Bobby Black
- Born: Robert Stanley Black 24 August 1893 Arrowtown, New Zealand
- Died: 21 September 1916 (aged 23) Somme, France
- Height: 1.65 m (5 ft 5 in)
- Weight: 73 kg (161 lb)
- School: Otago Boys' High School
- Occupation: Bank clerk

Rugby union career
- Position: First five-eighth

Provincial / State sides
- Years: Team / Apps / (Points)
- 1911–14, 1915: Otago / 12 / (0)
- 1914: Buller / 2

International career
- Years: Team / Apps / (Points)
- 1914: New Zealand / 1 / (0)
- Allegiance: New Zealand
- Branch: New Zealand Army
- Service years: 1915–16
- Rank: Private
- Service number: 9/2048
- Unit: Otago Mounted Rifles Canterbury Regiment
- Conflicts: World War I Battle of the Somme †; ;
- Memorials: Caterpillar Valley (New Zealand) Memorial

= Bobby Black (rugby union) =

NZ international rugby union player (1893-1916)

Robert Stanley Black (24 August 1893 – 21 September 1916) was a New Zealand rugby union player. A first five-eighth, Black represented Otago and Buller at a provincial level, and was a member of the New Zealand national side, selected for the All Blacks, on their 1914 tour of Australia whilst representing the Otago province.
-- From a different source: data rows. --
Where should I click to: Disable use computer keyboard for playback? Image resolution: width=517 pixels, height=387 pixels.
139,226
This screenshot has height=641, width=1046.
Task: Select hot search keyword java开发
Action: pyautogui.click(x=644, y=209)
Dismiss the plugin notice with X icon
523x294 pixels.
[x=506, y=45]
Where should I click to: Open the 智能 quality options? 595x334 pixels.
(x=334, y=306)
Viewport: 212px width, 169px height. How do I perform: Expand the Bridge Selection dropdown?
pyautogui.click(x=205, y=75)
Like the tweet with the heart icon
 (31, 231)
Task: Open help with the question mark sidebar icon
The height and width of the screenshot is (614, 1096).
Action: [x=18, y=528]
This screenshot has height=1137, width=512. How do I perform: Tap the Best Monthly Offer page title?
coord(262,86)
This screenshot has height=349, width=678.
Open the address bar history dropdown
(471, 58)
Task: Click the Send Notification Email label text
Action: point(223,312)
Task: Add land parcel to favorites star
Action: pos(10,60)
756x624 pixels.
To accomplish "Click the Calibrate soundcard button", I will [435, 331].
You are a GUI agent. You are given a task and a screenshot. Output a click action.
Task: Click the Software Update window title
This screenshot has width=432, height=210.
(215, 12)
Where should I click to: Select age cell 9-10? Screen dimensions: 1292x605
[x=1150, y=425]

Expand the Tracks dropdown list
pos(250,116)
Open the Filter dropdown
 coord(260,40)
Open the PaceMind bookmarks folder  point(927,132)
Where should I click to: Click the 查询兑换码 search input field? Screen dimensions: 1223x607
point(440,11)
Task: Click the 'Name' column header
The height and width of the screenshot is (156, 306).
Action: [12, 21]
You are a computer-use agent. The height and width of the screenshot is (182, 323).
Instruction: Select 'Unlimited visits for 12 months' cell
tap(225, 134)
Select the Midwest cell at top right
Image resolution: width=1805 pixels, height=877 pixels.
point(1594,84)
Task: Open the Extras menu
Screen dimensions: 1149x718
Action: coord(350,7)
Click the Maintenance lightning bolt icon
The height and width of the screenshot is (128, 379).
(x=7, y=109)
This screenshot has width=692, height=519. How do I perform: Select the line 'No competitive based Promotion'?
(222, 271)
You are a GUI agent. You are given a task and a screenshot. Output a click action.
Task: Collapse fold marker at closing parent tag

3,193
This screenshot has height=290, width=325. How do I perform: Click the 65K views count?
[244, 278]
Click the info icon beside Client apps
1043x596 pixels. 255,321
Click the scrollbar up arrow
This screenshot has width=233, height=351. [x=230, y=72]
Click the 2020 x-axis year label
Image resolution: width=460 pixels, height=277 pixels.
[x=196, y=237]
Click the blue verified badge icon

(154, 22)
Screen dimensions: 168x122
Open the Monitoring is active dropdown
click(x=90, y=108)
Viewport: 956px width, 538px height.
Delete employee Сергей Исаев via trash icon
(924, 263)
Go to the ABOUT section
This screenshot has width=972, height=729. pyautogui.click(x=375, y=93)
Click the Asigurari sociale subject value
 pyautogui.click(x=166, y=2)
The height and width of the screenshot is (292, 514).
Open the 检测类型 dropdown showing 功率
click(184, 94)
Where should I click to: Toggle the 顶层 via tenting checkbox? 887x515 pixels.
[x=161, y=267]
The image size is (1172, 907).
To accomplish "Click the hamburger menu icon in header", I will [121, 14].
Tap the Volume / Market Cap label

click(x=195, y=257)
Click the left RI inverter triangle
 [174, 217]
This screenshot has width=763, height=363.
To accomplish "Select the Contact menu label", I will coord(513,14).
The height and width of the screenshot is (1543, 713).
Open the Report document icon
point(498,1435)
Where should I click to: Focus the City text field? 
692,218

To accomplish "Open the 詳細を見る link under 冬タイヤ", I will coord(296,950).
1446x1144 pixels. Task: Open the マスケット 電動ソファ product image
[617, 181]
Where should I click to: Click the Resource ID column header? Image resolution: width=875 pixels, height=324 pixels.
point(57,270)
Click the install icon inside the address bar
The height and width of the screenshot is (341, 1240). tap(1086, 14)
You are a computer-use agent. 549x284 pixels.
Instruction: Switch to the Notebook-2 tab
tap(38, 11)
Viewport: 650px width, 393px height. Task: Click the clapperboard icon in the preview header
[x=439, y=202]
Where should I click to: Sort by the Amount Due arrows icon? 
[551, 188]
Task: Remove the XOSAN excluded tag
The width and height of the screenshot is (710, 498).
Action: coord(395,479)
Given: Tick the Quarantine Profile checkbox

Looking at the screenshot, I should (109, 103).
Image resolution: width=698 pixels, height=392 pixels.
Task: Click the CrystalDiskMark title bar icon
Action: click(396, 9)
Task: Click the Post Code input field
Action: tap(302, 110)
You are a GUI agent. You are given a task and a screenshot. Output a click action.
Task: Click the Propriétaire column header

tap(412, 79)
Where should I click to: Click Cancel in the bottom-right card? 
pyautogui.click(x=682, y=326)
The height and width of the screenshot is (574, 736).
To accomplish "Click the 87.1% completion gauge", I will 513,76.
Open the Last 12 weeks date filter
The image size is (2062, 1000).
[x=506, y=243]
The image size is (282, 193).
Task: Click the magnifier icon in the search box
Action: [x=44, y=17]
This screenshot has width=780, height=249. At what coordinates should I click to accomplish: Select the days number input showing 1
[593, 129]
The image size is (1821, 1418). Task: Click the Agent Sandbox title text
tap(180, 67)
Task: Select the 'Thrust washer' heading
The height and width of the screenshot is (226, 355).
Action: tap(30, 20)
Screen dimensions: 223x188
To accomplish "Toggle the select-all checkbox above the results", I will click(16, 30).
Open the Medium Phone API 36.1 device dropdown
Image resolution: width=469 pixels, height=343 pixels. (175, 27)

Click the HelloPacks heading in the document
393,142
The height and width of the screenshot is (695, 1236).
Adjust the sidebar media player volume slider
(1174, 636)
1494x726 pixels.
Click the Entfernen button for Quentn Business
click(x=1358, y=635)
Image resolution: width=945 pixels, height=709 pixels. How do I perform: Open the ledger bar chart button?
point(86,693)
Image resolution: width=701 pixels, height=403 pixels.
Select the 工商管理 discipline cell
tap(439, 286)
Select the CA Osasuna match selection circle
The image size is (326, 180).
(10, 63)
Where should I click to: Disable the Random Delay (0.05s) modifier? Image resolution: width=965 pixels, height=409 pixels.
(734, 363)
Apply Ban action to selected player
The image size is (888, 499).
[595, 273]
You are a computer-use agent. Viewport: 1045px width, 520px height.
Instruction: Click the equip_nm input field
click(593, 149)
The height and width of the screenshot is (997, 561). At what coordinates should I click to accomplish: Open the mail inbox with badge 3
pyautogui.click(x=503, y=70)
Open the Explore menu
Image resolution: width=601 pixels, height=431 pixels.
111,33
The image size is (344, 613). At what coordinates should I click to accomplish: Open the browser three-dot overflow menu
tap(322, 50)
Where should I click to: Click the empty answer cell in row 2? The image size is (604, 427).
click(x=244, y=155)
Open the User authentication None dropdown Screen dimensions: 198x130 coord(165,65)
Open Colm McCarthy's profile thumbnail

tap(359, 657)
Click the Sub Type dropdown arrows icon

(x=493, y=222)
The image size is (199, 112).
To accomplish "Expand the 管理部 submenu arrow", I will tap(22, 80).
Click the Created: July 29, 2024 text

He played in six of the matches on tour including the first test and scored three tries. Working as a clerk in the Bank of New South Wales, Black was posted, on his return from Sydney, to Westport where he played two games for Buller in September. He was back in Dunedin in 1915 but Pirates did not field a team in the senior championship so he transferred to the University of Otago club and played twice for Otago.

Black enlisted in the Otago Mounted Rifles in November 1915 and, after transferring to the Canterbury Regiment, saw active service in the Battle of the Somme. He was killed in action on 21 September 1916, and he was memorialised on the Caterpillar Valley (New Zealand) Memorial, which commemorates over 1200 New Zealand soldiers who died in the Battles of the Somme in 1916 for whom there is no known grave, although his body was subsequently identified and buried.